Lancement d’un projet ambitieux d’édition «interconfessionnelle» des textes sacrés

La Fondation des Littératures sacrées rassemblera les écritures des religions du monde

NEW YORK — Lorsque les représentants de quelques-unes des principales religions du monde se réunirent à Assise (Italie), il y a trois ans, pour débattre des rapports existant entre la religion et la préservation de l’environnement, ils se heurtèrent à un obstacle majeur qui n’était pas prévu : les textes sacrés qu’ils espéraient commenter n’étaient souvent pas disponibles dans les langues les plus connues.

Afin d’y remédier, il a été créé un nouveau projet «interconfessionnel» sans précédent : La Fondation des littératures sacrées.

Annoncée par S.A.R. le Prince Philip, Duc d’Edimbourgh, le 22 mai aux Nations Unies, la Fondation des littératures sacrées rassemble, pour la première fois, des savants et des personnalités du monde littéraire appartenant aux principales communautés religieuses du monde, dans le but de réaliser de nouvelles traductions anglaises des plus importants textes sacrés.

« Il s’agit du plus grand projet de publication interconfessionnelle jamais entrepris », a déclaré Mme Kerry Brown l’un des directeurs de la fondation dont le siège est à Manchester, Angleterre. « L’ensemble de l’héritage spirituel du monde sera ainsi disponible en langue anglaise, et cela grâce à cette série. »

Jusqu’à présent, la fondation a obtenu des engagements de soutien et de collaboration de la part des représentants de huit des principales religions du monde – le Bouddhisme, le Christianisme, l’Hindouisme, l’Islam, le Judaïsme, la religion Sikh, le Taoïsme et la Foi bahá’íe. Des représentants de mouvements religieux régionaux, ainsi que de peuples indigènes, vont également collaborer avec la fondation en vue de la publication d’écrits sacrés et de traditions orales qui n’ont été, à ce jour, ni traduits ni publiés.

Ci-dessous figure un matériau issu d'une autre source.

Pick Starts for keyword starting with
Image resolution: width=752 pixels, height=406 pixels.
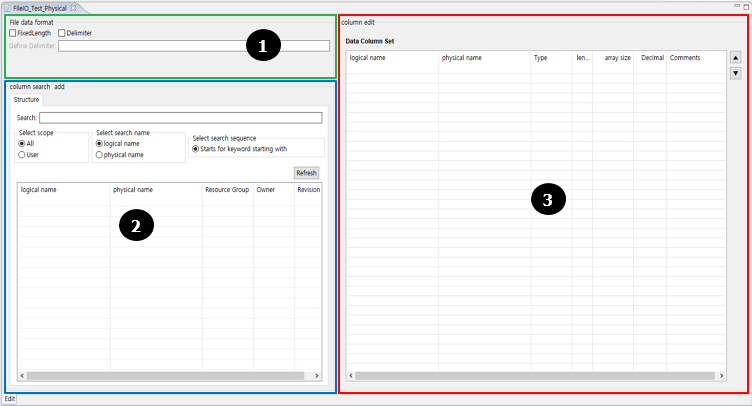[x=196, y=149]
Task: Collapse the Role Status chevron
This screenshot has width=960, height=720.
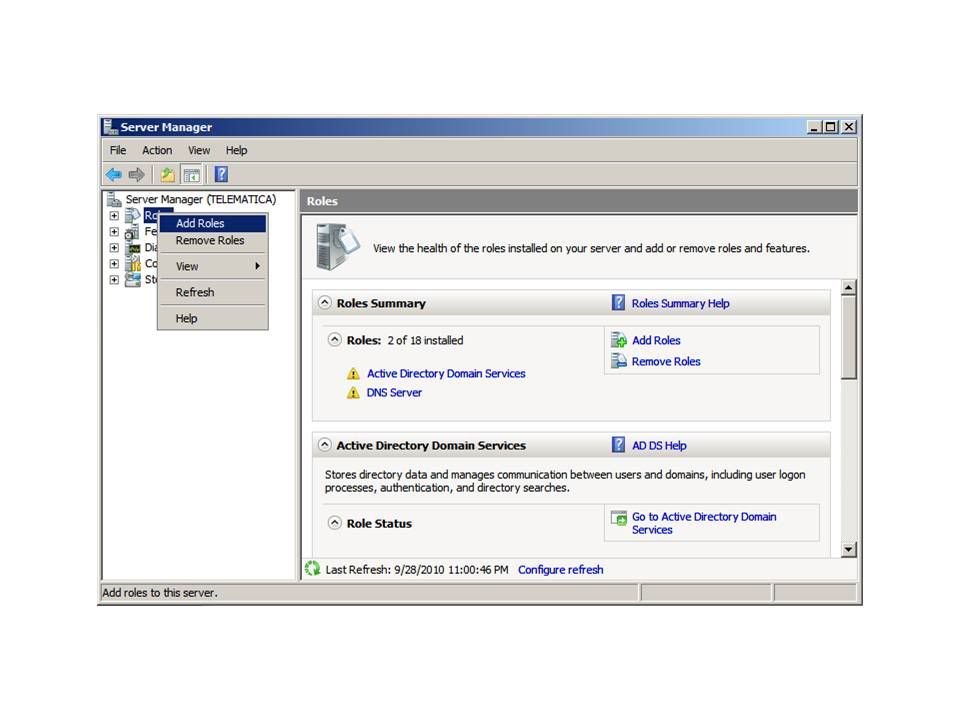Action: coord(335,523)
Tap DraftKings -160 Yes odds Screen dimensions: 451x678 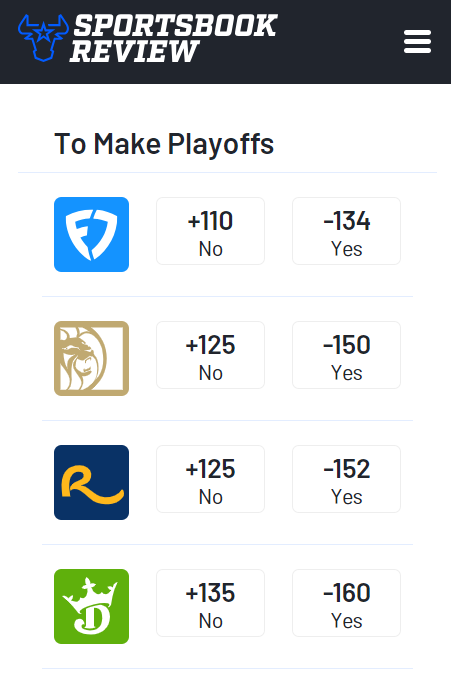[x=346, y=603]
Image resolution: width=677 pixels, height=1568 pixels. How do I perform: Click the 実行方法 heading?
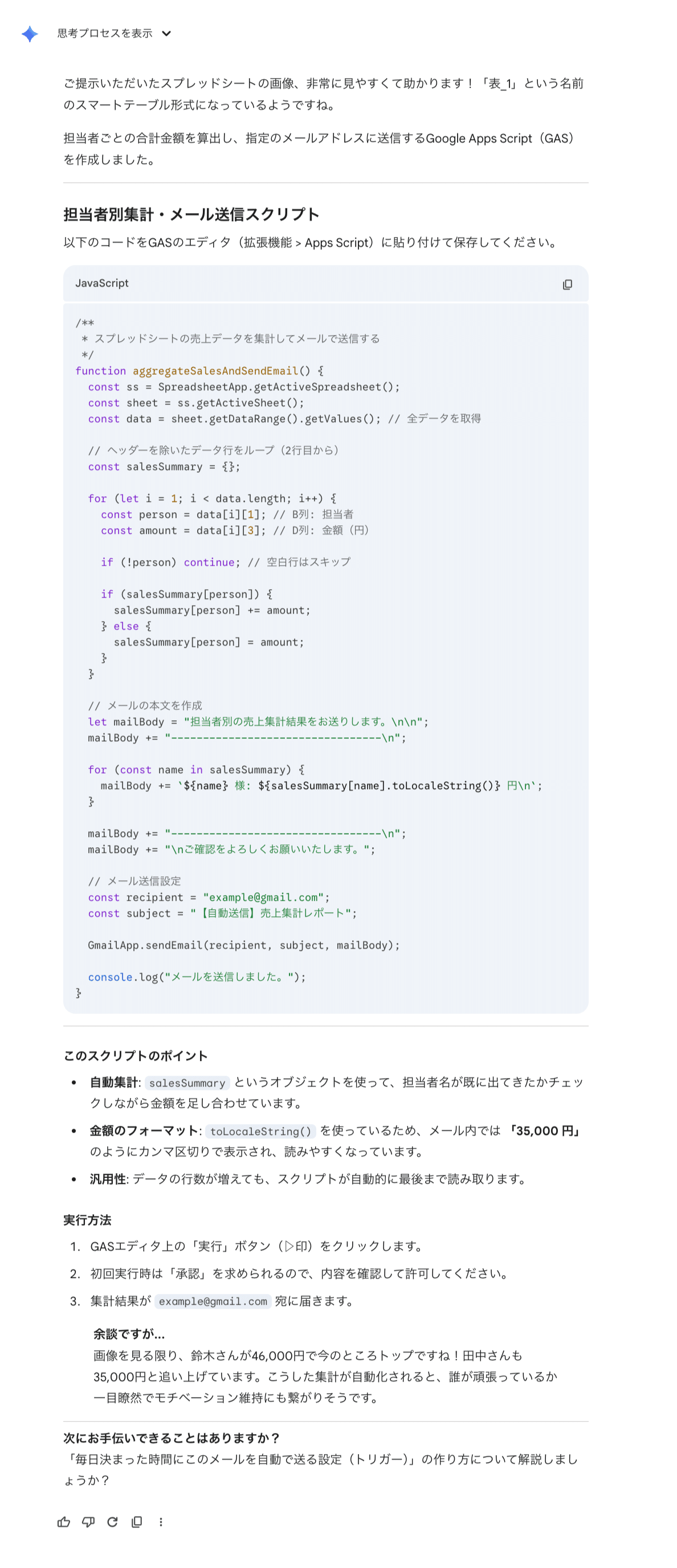pos(88,1220)
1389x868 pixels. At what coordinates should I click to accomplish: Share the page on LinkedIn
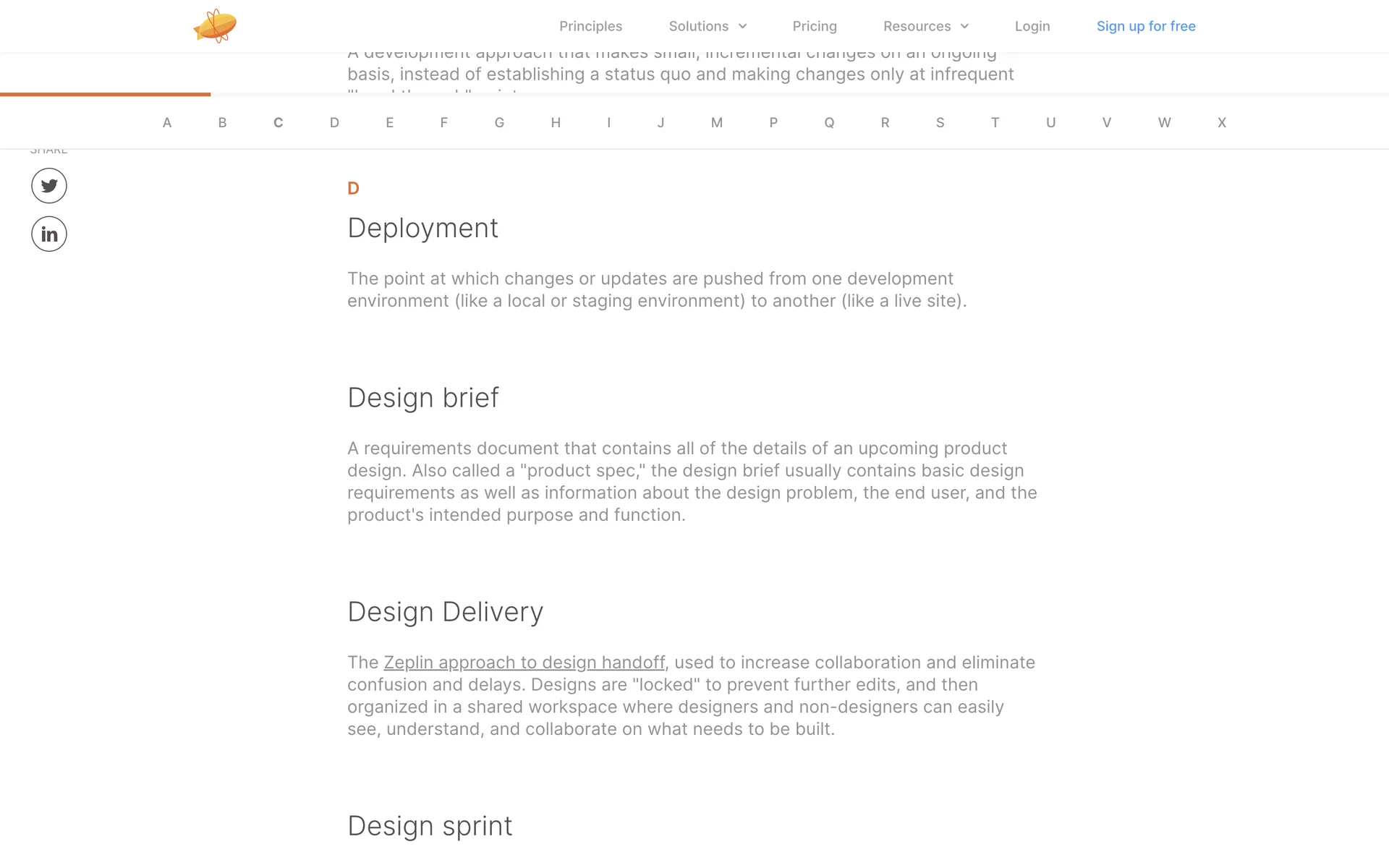click(49, 234)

Le projet se distingue aussi par le fait que des membres de chaque com­munauté religieuse ont été invités à surveiller la traduction de leurs propres textes sacrés, au lieu que cette tâche soit confiée à des spécialistes de l’extérieur.

« Il y a bien eu des projets de publication multiconfessionnels, mais réalisés par une seule religion ou une seule culture », explique Mme Kerry Brown, « et aucun de ces projets ne prévoyait de faire appel à des spécialistes appartenant aux différentes religions ».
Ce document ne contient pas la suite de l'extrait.